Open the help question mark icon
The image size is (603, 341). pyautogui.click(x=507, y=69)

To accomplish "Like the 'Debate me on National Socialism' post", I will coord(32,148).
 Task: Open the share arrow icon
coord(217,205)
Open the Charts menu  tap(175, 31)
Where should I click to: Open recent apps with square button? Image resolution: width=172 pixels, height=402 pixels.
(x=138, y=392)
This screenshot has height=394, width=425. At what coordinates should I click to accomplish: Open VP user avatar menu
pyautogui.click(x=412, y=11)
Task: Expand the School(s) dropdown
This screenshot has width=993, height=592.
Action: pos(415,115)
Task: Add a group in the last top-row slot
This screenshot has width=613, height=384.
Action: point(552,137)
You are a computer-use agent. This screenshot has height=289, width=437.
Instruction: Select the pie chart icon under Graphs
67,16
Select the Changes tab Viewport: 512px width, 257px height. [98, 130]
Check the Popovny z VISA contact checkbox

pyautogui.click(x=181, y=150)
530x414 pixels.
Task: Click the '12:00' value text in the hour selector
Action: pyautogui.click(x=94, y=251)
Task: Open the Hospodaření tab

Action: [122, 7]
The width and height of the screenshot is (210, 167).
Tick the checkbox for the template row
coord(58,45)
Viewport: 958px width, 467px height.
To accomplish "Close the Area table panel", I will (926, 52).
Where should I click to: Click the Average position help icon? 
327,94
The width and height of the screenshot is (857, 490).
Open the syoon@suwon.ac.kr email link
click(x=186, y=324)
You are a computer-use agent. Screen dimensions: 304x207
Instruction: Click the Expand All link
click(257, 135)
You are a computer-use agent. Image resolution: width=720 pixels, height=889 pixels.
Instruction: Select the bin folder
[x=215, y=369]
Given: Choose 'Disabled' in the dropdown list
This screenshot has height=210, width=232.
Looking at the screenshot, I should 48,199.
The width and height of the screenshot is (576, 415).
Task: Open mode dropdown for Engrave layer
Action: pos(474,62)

------------------------------------------------

__DIRECTIONS__
In the listing above, find the line with "Open the Charts" and the line with "You are a computer-use agent. This"; output exactly those lines and all lines between them.

__TASK ANSWER__
Open the Charts menu  tap(175, 31)
Where should I click to: Open recent apps with square button? Image resolution: width=172 pixels, height=402 pixels.
(x=138, y=392)
This screenshot has height=394, width=425. At what coordinates should I click to accomplish: Open VP user avatar menu
pyautogui.click(x=412, y=11)
Task: Expand the School(s) dropdown
This screenshot has width=993, height=592.
Action: pos(415,115)
Task: Add a group in the last top-row slot
This screenshot has width=613, height=384.
Action: point(552,137)
You are a computer-use agent. This screenshot has height=289, width=437.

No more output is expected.